Insectivore édenté recouvert d’écailles, ce mammifère solitaire au corps allongé, avec une langue collante pouvant atteindre trente centimètres, s’apparente au fourmilier. Tout comme le tatou, il peut s’enrouler sur lui-même pour se protéger des prédateurs. Particulièrement ciblé par les braconniers, il est classé comme espèce « en danger critique d’extinction ».
Pourquoi le pangolin est-il suspecté?
Les recherches menées par l’Université d’agriculture de Chine du Sud révèlent que les analyses génétiques de virus prélevé sur les pangolins et sur les patients infectés par le coronavirus étaient identiques à 99%, rapporte l’agence de presse officielle du gouvernement chinois Chine nouvelle.
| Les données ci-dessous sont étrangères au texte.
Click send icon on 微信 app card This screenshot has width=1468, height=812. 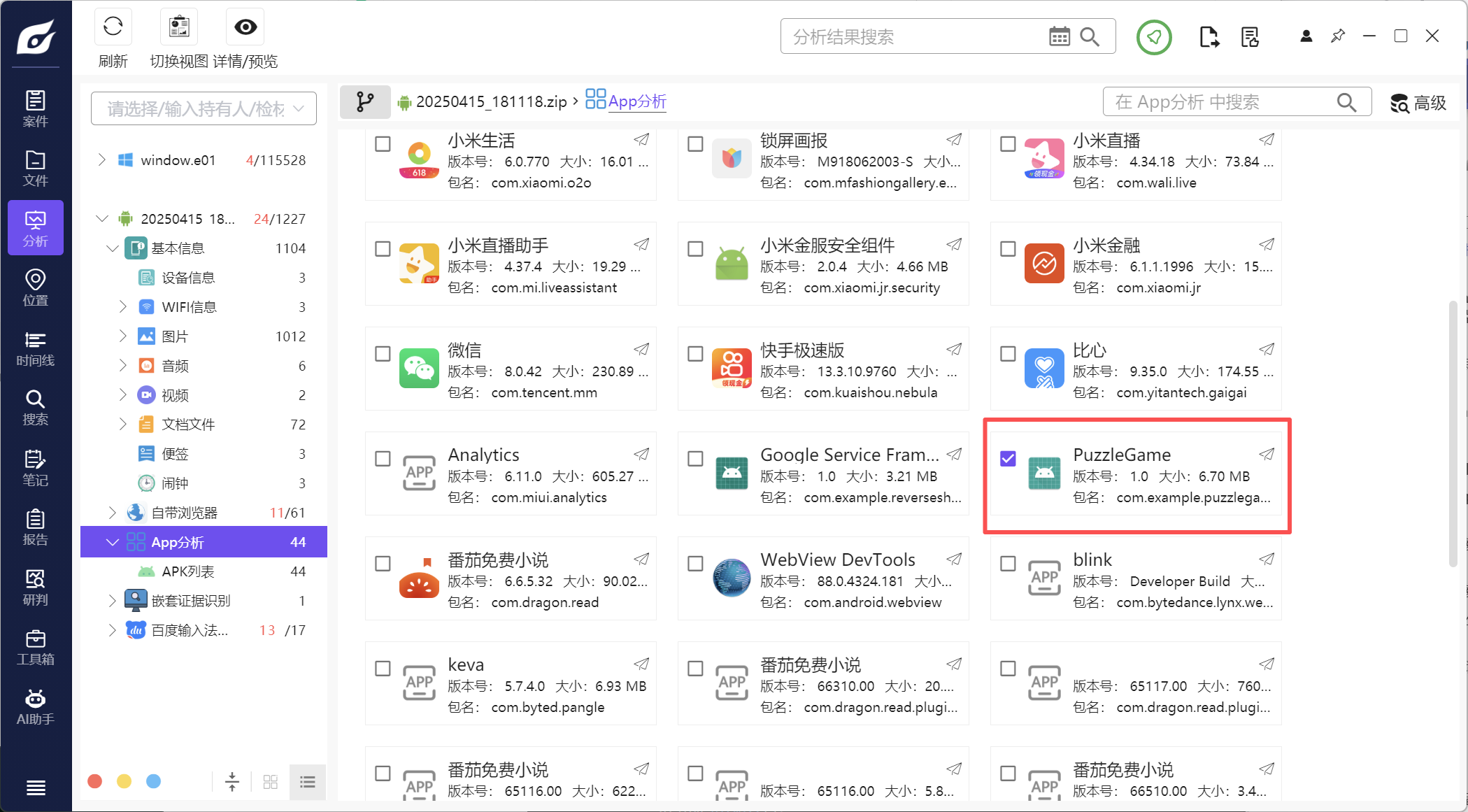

« Cette hypothèse est vraisemblable (…) La communauté scientifique semble plutôt s’orienter vers un mammifère », appuie Olivier Terrier, tout en rappelant que lors de l’épidémie de Sras en 2003, un petit mammifère, la civette, était responsable de la transmission du virus de la chauve-souris à l’Homme.
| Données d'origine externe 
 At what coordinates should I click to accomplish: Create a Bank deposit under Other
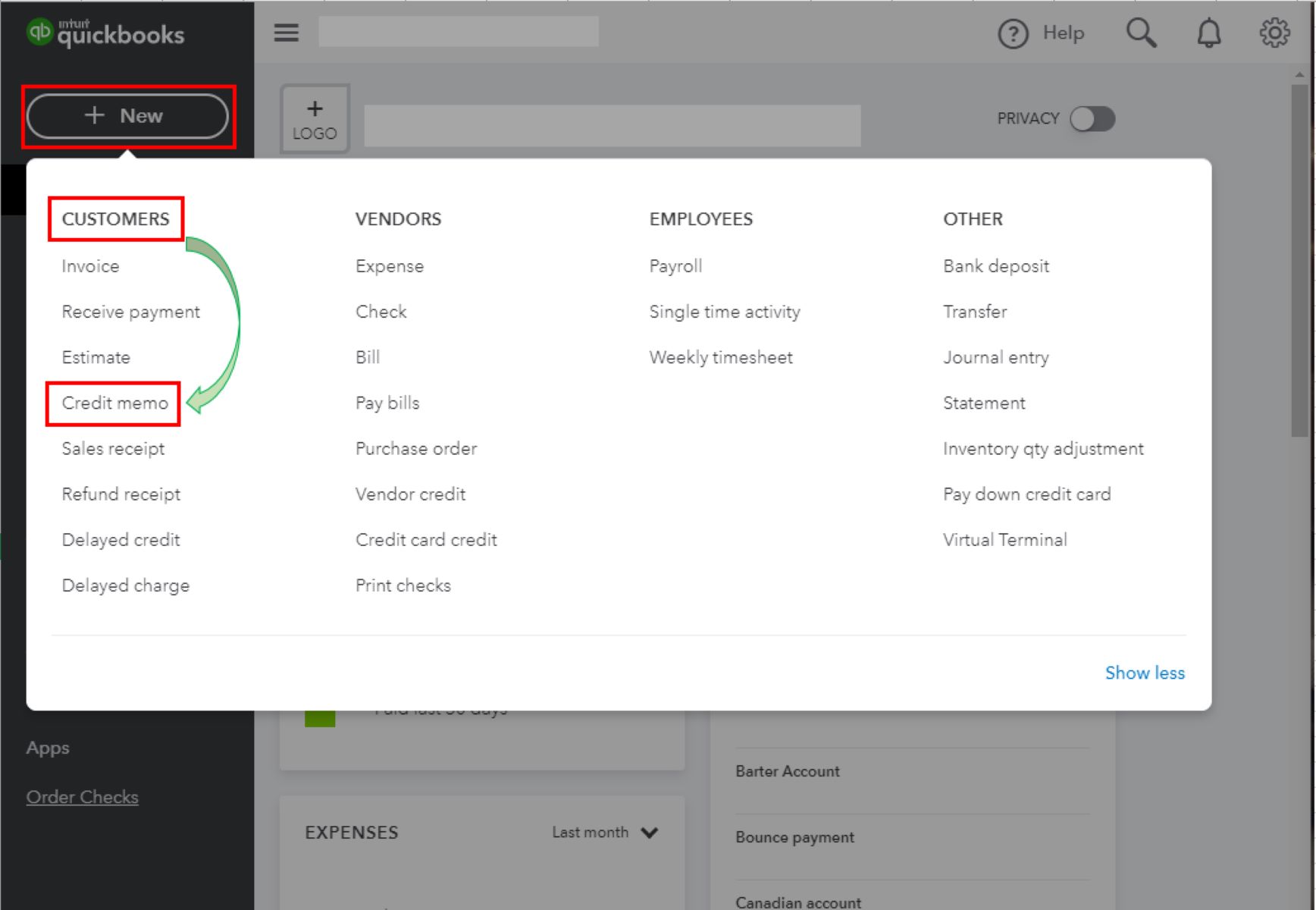[996, 266]
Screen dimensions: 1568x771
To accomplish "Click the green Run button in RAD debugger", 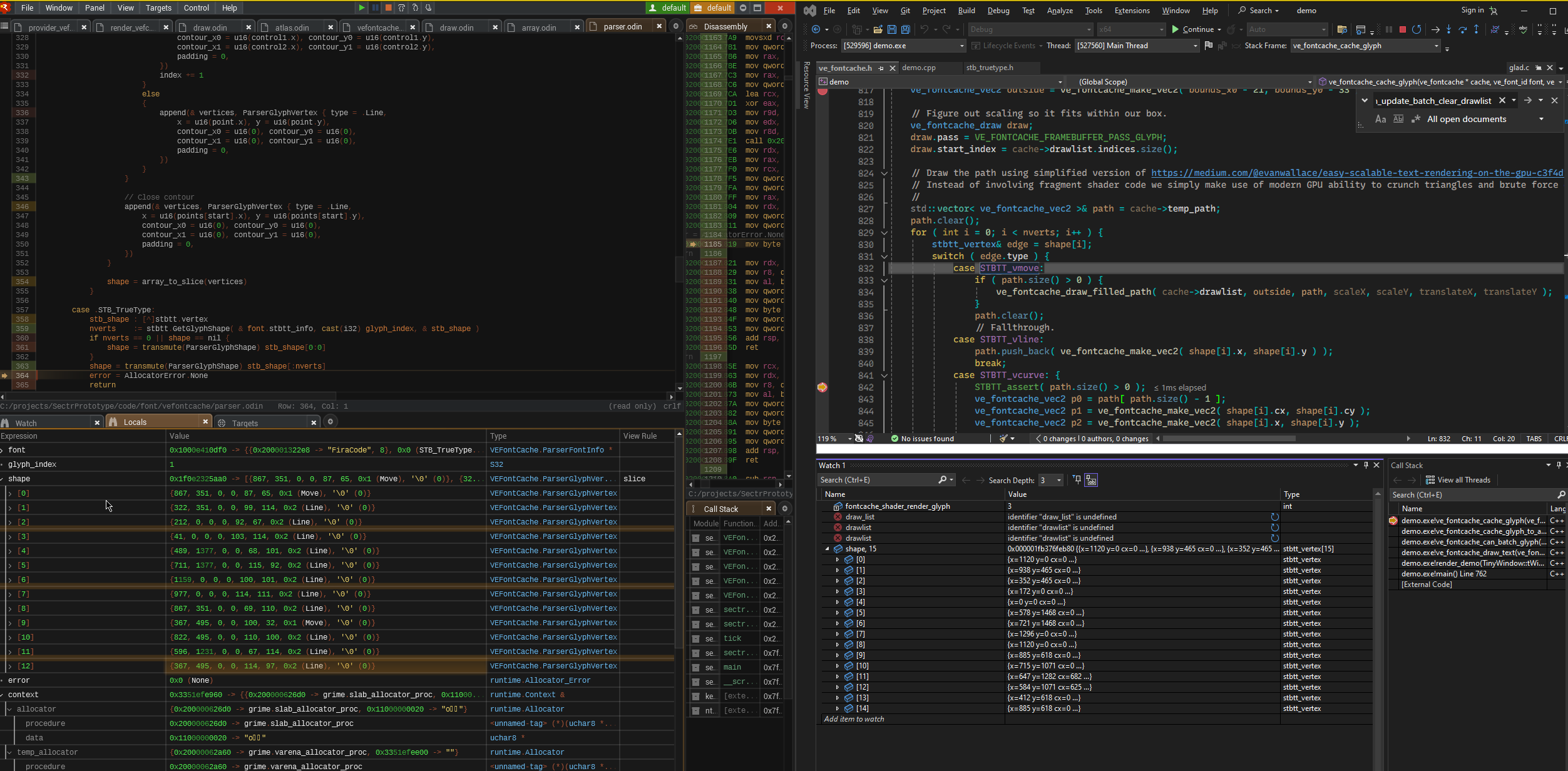I will pos(361,8).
Une étude parue en 2019 et repérée par Le Monde apporte également du crédit à cette piste : des chercheurs cantonais avaient mis en évidence la présence de nombreux virus, dont des coronavirus, chez des pangolins saisis par les douanes chinoises en mars 2019.
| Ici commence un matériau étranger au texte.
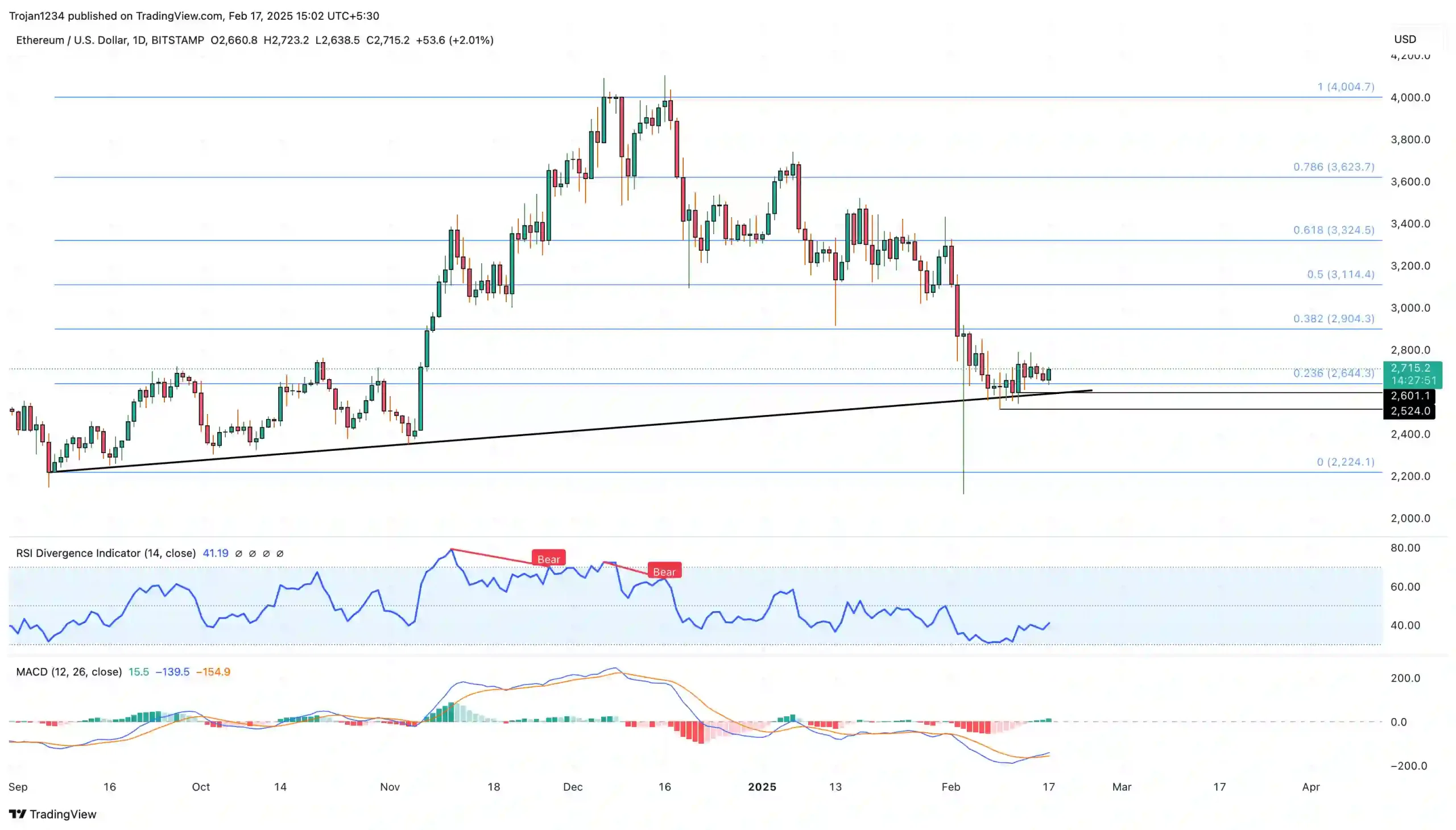Click the USD currency label top right
1456x830 pixels.
(x=1407, y=39)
Toutefois, le chercheur Olivier Terrier appelle à la prudence dans l’attente d’une confirmation définitive de ces résultats. « Les détails de ces recherches ne sont pas encore accessibles. A ma connaissance, cette étude n’a pas été publiée dans le cadre d’un article scientifique et n’a donc pas été évaluée par la communauté. Il s’agit d’un seul communiqué de presse de l’université », tempère-t-il.
« Aujourd’hui, il est un peu tôt pour trouver cet hôte intermédiaire. Les scientifiques sont à la recherche de l’origine du coronavirus, mais cette recherche prend du temps. Il faut accumuler beaucoup de données de séquençage, chez les animaux et chez les patients infectés, et plus le travail de comparaison sera important, meilleur sera sa qualité », renchérit le chercheur, notant au passage qu’il peut y avoir plusieurs hôtes intermédiaires.
Comment cet animal est-il consommé en Chine ?
Avant de cibler le pangolin, les chercheurs chinois de l’Université d’agriculture ont testé plus d’un millier d’échantillons provenant d’animaux sauvages, est-il détaillé dans leur communiqué, sans donner beaucoup plus de précisions.
Pour trouver l’origine du coronavirus, ils ont vraisemblablement dû recenser tous les types d’animaux vendus sur le marché de Wuhan, d’où est partie l’épidémie, et particulièrement ceux qui sont consommés pour leur viande.
Toutefois, on ne sait pas si le pangolin faisait partie des espèces vendues sur ce marché, connu pour son commerce illégal d’animaux sauvages et destinés à être mangés. Mais le pangolin est prisé des Chinois pour sa chair délicate. Ses écailles, ses os ou encore ses organes sont également utilisés par la médecine traditionnelle asiatique.
Cette consommation du pangolin aurait presque anéanti l’animal en Chine, rapporte le magazine Géo, et aujourd’hui l’espèce est menacée d’extinction. Près de 100 000 pangolins sont victimes chaque année, en Asie et en Afrique, d’un trafic illégal, qui en fait l’espèce la plus braconnée au monde, devant les éléphants et les rhinocéros, selon l’ONG WildAid.
Depuis 2016, le commerce de pangolins est ainsi strictement interdit par la Convention internationale sur le commerce d’espèces sauvages menacées d’extinction.
Désormais, la Chine a fermé le marché de Wuhan et interdit temporairement le commerce d’animaux sauvages, afin de lutter contre la propagation du coronavirus.
L’importance d’identifier au plus vite l’hôte intermédiaire du virus est capitale pour les chercheurs, car cela permettra « de freiner la transmission du virus », assure Olivier Terrier.
Une fois cet hôte intermédiaire trouvé, la Chine pourrait interdire provisoirement la consommation et le commerce de cet animal. S’il s’avère qu’il s’agit bien du pangolin, cela pourrait être salvateur pour cette espèce en danger.